_TASK TO COMPLETE_. Copy the data exactly; pictures stay out of the copy.

━━━━━ INPUT RECORDS

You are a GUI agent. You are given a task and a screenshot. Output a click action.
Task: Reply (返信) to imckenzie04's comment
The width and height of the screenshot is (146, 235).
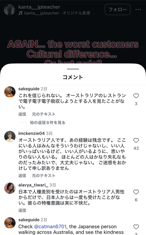point(22,175)
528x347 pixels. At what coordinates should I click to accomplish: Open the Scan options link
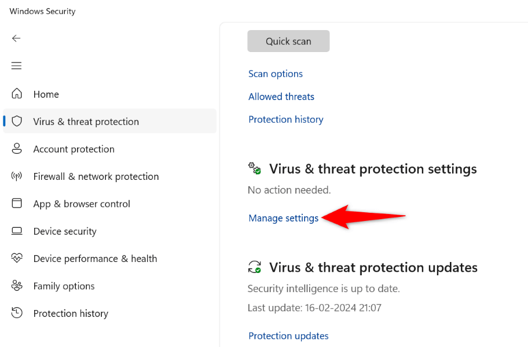(x=276, y=74)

━━━━━━━━━━

_RESPONSE TO THIS EXERCISE_.
You are a GUI agent. You are given a task and a screenshot. Output a click action.
Task: Reply (返信) to imckenzie04's comment
The width and height of the screenshot is (146, 235).
point(22,175)
528x347 pixels. At what coordinates should I click to accomplish: Open the Scan options link
(x=276, y=74)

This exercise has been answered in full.